Turkish President Tayyip Erdogan said on Monday the nation had voted for stability in a parliamentary election that saw the AK Party he founded win almost 50 percent of the vote, and said the world should respect the result.
Erdogan says Turks voted for stability, world must respect result
"Is this your understanding of democracy?" he said. "Now a party with some 50 percent in Turkey has attained power... This should be respected by the whole world, but I have not seen such maturity."
The Islamist-rooted AKP swept to an unexpected landslide victory on Sunday, returning Turkey to single-party rule in an outcome that will boost Erdogan's power but may deepen social divisions.
"The national will manifested itself on Nov. 1 in favour of stability," Erdogan said in comments to reporters after praying at a mosque in Istanbul.

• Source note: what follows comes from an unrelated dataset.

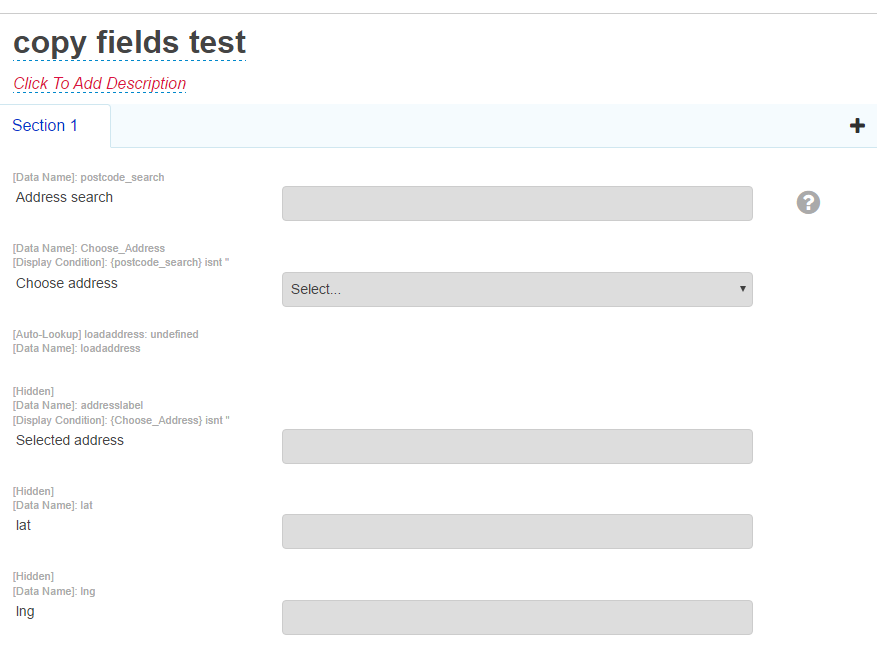Click the Address search input field
Image resolution: width=877 pixels, height=647 pixels.
coord(517,202)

"Let's be as one, be brothers and all be Turkey together."
But in characteristically pugnacious form, he also attacked the global media and its criticism of him.
The AKP took just shy of 50 percent of the votes on Sunday, initial results showed, comfortably enough to control about 316 of the 550 seats in parliament and a far higher margin of victory than even party insiders had expected.
Erdogan said earlier the outcome was also a message to Kurdish insurgents in the restive southeast that violence could not coexist with democracy.
Security forces have been battling militants of the Kurdistan Workers Party (PKK) in the country's predominantly Kurdish southeast in a renewed surge in violence since a ceasefire collapsed in July.